Lines to return, exactly: from the line with "Martin (150, 1759)" to the line with "Hawthorne Calendar (103, 1032)" in the entries below, both included.

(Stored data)
=-=-=
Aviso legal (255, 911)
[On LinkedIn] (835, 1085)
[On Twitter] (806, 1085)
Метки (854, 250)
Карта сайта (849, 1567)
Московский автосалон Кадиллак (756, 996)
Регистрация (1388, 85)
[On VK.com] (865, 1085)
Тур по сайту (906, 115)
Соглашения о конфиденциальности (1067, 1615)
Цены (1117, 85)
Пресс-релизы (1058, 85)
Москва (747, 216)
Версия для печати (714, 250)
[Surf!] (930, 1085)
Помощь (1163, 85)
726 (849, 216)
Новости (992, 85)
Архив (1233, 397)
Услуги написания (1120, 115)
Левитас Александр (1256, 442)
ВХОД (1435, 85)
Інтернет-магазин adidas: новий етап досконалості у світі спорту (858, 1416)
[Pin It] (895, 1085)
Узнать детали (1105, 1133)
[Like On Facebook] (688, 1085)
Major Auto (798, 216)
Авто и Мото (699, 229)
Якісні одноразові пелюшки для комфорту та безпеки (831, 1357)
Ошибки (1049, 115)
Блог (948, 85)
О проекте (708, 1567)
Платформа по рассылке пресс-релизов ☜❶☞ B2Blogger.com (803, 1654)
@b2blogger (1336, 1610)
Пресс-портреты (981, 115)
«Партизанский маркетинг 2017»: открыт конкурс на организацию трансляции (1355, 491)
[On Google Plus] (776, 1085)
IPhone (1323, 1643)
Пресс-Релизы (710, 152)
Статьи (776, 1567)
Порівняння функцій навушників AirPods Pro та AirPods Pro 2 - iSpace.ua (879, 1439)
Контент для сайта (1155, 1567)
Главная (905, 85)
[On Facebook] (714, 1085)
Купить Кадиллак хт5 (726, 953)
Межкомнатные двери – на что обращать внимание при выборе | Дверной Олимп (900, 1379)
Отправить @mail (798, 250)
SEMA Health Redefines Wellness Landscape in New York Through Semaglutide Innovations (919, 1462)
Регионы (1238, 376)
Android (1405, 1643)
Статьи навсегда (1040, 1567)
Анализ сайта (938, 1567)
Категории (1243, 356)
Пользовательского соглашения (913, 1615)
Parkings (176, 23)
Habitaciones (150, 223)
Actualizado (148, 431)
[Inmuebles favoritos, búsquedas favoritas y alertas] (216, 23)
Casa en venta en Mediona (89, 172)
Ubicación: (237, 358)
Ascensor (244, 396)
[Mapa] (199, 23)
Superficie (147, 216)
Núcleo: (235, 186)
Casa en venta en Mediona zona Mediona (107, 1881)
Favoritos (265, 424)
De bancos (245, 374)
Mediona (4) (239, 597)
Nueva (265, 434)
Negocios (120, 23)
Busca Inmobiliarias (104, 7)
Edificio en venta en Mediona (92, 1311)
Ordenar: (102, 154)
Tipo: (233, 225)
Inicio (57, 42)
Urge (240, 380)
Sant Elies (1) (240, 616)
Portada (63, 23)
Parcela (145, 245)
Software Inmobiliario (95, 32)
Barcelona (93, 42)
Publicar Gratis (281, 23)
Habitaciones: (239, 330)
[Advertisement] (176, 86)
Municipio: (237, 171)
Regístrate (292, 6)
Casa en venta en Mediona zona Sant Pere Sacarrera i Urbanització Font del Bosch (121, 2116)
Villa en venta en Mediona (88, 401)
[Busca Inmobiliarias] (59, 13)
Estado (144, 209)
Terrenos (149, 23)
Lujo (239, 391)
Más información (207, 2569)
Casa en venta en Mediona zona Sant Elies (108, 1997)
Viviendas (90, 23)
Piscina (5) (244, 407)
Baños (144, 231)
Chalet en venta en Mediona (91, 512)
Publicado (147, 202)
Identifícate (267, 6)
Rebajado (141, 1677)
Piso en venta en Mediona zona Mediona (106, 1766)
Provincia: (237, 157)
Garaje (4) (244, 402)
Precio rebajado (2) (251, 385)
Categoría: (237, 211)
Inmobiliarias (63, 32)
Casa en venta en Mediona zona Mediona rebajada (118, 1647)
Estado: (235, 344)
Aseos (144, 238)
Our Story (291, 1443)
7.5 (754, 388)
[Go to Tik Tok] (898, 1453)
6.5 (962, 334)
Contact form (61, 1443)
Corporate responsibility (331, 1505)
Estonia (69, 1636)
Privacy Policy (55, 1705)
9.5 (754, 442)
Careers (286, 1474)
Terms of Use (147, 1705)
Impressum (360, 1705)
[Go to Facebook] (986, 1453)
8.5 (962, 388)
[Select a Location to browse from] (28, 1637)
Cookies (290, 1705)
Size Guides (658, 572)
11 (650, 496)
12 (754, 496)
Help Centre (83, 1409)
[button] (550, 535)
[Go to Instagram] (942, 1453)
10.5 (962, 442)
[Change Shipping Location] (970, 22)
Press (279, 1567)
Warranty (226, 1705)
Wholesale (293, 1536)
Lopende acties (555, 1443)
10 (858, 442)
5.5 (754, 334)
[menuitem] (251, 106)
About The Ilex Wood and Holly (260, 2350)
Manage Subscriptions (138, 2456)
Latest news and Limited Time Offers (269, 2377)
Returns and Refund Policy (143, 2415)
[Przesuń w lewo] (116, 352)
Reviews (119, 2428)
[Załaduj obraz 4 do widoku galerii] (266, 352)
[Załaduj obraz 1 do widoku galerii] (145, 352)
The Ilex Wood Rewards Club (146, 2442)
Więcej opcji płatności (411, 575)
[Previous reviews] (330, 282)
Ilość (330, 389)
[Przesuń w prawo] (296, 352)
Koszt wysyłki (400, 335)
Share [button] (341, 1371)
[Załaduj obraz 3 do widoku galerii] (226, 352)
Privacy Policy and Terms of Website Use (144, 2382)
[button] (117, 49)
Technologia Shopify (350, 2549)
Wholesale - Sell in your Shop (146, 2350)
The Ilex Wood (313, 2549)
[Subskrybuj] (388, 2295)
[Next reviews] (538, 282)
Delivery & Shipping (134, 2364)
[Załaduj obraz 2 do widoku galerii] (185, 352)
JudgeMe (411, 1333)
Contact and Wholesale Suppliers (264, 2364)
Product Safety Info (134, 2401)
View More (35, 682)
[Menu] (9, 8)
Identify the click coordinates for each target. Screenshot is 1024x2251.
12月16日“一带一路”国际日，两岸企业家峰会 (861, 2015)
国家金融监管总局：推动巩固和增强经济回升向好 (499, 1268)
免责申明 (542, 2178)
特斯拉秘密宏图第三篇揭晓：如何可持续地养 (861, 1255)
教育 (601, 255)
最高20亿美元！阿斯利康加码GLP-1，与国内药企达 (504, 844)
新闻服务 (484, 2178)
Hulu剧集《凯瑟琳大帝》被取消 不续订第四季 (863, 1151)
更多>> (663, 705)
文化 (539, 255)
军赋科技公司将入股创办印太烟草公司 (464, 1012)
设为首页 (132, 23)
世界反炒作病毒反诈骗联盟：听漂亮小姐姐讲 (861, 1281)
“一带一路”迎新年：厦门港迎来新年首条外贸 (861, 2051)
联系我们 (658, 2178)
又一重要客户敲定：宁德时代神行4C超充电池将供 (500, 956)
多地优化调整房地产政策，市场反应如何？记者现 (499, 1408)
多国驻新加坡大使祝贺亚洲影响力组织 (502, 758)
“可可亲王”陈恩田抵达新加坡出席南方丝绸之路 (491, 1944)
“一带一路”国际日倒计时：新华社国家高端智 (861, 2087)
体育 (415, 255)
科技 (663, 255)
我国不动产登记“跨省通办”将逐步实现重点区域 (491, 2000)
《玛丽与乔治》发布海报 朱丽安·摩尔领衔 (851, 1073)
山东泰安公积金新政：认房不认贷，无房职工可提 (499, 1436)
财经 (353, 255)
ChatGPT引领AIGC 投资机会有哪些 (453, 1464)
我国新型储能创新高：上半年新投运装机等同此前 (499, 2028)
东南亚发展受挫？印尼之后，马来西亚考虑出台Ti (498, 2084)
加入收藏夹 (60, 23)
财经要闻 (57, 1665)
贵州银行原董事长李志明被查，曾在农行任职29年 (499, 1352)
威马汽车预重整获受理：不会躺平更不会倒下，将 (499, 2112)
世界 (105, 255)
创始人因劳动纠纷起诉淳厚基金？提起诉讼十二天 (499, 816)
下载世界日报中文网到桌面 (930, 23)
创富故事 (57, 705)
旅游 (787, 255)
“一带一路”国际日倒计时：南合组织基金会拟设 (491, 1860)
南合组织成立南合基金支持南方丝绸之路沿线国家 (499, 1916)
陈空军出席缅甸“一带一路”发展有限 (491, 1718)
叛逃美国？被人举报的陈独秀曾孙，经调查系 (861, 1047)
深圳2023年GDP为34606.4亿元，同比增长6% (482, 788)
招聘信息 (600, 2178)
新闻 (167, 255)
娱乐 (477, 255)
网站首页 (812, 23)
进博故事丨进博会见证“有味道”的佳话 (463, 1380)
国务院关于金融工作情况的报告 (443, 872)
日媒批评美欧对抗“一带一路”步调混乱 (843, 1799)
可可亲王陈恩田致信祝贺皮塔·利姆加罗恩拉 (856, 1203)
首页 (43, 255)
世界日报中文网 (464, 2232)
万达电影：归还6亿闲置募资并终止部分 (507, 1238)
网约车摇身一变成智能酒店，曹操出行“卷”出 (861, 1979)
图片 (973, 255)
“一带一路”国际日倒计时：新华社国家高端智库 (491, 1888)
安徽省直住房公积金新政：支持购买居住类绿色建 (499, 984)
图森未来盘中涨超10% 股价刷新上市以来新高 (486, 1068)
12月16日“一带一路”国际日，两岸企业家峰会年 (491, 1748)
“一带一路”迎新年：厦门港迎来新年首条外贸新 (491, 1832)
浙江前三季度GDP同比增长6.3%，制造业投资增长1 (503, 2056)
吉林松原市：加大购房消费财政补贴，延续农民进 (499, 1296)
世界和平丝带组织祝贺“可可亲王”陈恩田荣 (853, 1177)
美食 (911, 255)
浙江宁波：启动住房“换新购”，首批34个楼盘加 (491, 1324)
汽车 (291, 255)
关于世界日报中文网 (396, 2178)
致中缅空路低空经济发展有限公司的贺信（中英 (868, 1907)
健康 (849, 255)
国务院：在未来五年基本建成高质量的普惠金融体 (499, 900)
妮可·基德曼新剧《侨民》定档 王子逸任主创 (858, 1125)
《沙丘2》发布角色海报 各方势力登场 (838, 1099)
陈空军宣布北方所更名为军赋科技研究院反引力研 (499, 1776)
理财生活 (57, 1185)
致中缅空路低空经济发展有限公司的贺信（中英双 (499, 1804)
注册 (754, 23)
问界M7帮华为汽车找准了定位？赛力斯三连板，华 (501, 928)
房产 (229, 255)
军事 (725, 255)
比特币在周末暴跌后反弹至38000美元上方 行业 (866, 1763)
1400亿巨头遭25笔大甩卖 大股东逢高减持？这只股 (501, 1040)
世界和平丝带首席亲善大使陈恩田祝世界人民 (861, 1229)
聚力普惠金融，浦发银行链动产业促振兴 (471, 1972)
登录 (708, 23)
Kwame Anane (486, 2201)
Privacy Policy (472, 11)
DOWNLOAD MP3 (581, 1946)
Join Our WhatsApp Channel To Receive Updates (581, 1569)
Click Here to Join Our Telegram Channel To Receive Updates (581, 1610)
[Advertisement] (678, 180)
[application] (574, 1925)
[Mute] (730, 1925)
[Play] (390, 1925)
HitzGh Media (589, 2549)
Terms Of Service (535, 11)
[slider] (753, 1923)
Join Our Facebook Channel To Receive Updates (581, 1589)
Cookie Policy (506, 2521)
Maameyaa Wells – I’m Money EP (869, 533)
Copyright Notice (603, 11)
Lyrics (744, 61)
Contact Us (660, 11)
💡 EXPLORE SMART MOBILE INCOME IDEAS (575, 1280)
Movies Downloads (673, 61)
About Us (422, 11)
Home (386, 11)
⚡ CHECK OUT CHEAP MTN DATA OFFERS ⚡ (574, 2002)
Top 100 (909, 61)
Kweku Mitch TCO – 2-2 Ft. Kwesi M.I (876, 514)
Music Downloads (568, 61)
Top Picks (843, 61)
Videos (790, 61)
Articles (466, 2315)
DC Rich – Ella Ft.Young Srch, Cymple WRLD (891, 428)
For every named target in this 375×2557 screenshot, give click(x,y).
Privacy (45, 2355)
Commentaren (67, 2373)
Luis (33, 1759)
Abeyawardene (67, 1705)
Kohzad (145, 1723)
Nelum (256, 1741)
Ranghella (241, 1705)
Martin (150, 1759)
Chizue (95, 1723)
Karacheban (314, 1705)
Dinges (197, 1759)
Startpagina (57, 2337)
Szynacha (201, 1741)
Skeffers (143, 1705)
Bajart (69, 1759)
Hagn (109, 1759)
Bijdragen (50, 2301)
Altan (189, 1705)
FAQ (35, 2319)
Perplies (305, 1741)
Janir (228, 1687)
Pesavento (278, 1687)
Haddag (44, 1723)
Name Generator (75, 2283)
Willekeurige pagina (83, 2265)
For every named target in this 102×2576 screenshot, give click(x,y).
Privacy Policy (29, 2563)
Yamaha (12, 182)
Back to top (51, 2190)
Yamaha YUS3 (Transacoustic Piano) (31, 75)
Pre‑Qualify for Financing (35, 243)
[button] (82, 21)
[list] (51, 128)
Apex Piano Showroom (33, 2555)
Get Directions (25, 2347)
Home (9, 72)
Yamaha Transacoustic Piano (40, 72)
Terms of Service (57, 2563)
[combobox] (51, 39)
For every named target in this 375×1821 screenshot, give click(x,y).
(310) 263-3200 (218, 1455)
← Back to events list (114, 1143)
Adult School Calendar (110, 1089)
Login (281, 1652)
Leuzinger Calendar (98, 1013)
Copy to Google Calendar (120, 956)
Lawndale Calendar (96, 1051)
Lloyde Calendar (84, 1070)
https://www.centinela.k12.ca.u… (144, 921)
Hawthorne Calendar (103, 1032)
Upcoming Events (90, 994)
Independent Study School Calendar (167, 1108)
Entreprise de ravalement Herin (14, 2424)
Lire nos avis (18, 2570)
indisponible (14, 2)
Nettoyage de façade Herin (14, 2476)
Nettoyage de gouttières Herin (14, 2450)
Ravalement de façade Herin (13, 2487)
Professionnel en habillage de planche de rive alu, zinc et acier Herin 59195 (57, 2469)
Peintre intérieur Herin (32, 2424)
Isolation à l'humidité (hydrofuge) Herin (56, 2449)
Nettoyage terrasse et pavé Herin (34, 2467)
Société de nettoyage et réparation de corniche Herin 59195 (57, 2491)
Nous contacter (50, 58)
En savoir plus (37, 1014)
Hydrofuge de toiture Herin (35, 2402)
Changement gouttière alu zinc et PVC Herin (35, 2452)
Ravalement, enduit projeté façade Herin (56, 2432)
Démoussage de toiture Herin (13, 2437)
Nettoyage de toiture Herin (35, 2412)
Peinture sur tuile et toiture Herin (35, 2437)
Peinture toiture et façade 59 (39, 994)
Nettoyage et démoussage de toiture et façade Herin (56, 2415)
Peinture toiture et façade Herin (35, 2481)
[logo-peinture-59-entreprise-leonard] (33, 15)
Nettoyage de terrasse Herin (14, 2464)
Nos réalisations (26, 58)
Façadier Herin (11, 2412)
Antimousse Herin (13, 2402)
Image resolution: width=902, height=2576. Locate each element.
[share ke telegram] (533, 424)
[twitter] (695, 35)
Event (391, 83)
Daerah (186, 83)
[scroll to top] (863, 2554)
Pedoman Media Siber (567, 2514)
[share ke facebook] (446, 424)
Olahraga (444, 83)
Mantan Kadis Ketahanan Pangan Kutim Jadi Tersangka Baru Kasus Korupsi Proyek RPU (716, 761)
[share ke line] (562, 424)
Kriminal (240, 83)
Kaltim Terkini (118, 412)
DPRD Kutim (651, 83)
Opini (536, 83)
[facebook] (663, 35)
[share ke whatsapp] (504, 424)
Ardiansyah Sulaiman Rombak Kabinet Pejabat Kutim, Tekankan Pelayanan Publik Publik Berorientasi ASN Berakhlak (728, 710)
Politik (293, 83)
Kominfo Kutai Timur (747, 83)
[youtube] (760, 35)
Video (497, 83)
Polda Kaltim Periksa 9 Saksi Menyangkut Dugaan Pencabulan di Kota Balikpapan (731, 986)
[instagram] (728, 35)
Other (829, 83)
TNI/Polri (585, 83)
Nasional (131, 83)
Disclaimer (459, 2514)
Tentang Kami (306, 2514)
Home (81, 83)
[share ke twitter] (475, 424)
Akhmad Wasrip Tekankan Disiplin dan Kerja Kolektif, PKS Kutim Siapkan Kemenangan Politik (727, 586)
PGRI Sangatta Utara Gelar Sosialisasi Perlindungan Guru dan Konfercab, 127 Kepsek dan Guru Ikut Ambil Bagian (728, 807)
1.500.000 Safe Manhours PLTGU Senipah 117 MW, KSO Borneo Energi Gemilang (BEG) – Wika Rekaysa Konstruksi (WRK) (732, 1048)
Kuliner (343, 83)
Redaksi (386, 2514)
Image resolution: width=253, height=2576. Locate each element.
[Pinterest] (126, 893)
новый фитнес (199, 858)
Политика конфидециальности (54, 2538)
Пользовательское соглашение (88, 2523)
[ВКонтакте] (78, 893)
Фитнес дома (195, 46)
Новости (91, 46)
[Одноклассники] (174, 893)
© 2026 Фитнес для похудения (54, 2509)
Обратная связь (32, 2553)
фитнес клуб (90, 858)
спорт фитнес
=-=-=
- Your solution:
Martin (150, 1759)
Chizue (95, 1723)
Karacheban (314, 1705)
Dinges (197, 1759)
Startpagina (57, 2337)
Szynacha (201, 1741)
Skeffers (143, 1705)
Bajart (69, 1759)
Hagn (109, 1759)
Bijdragen (50, 2301)
Altan (189, 1705)
FAQ (35, 2319)
Perplies (305, 1741)
Janir (228, 1687)
Pesavento (278, 1687)
Haddag (44, 1723)
Name Generator (75, 2283)
Willekeurige pagina (83, 2265)
For every named target in this 102×2576 screenshot, give click(x,y).
Privacy Policy (29, 2563)
Yamaha (12, 182)
Back to top (51, 2190)
Yamaha YUS3 (Transacoustic Piano) (31, 75)
Pre‑Qualify for Financing (35, 243)
[button] (82, 21)
[list] (51, 128)
Apex Piano Showroom (33, 2555)
Get Directions (25, 2347)
Home (9, 72)
Yamaha Transacoustic Piano (40, 72)
Terms of Service (57, 2563)
[combobox] (51, 39)
For every named target in this 375×1821 screenshot, give click(x,y).
(310) 263-3200 (218, 1455)
← Back to events list (114, 1143)
Adult School Calendar (110, 1089)
Login (281, 1652)
Leuzinger Calendar (98, 1013)
Copy to Google Calendar (120, 956)
Lawndale Calendar (96, 1051)
Lloyde Calendar (84, 1070)
https://www.centinela.k12.ca.u… (144, 921)
Hawthorne Calendar (103, 1032)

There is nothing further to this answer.